This same discussion is going on in other forums. The argument against using SNAP for - say - premade bakery items - is, “gee, can’t the poor buy birthday cakes like everyone else?” (Ignoring that many middle class folks probably bake their bday cakes for $3 rather than spending $10 on a purchased one.).

Well, if the argument is," gee, can’t the poor buy XXXX like everyone else," then why stop at any restriction? Why not allow food stamps to be used for champagne (so they can celebrate New Years like everyone else), or why not allow food stamps for beer, so they can have enjoy the 4th of July like the rest of the country. Hey, why not let them use SNAP at McDonalds, so that their kids can have a Happy Meal and play in the ball pit? Why not let them use food stamps at the movie concessions, so they can have popcorn and soda! while watching the latest Disney movie?

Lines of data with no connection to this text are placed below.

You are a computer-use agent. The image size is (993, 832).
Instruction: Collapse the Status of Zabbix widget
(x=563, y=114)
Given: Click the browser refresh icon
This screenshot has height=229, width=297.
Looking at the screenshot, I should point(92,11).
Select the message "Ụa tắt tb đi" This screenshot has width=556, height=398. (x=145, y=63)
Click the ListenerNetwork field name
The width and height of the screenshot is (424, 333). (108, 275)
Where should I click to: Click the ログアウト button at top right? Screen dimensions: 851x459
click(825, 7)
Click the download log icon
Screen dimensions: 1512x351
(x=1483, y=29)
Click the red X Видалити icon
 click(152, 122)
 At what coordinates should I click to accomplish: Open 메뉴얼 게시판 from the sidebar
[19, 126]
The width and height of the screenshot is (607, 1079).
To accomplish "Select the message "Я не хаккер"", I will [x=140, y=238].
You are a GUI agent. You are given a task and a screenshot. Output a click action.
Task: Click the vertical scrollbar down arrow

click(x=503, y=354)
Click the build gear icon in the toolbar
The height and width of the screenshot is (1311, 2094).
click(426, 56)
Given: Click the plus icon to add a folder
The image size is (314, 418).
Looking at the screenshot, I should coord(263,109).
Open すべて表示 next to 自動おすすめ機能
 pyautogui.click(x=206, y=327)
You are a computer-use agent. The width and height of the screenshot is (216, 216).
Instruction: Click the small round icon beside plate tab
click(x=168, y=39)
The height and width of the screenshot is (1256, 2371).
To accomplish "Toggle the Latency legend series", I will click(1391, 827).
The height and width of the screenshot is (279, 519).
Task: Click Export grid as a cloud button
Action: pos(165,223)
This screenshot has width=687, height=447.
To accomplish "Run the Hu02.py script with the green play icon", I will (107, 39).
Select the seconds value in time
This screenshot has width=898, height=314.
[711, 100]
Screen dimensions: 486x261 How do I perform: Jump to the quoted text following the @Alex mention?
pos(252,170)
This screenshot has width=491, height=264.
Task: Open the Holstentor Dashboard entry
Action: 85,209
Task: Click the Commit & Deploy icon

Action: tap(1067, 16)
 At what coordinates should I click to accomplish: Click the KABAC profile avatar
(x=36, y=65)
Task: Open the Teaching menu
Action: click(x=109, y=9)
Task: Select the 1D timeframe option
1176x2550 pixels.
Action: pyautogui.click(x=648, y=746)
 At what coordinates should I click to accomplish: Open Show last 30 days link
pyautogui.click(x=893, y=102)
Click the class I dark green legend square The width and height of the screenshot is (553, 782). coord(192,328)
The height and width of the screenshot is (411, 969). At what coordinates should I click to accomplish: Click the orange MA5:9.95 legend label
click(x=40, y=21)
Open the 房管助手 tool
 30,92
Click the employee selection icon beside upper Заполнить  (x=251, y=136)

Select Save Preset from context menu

One reason that there are restrictions is because the total dollar amount of food stamps isn’t huge. The monthly allotment is about $126 per month per person. That’s not much per meal. If someone buys a tray of bakery cookies for $7, that’s equivalent to about 4-5 meals! No wonder there are people that question the purchase of bakery items (or other non-nutritional items) with food stamps.

We do have restrictions, so this is just a discussion as to where the lines should be drawn.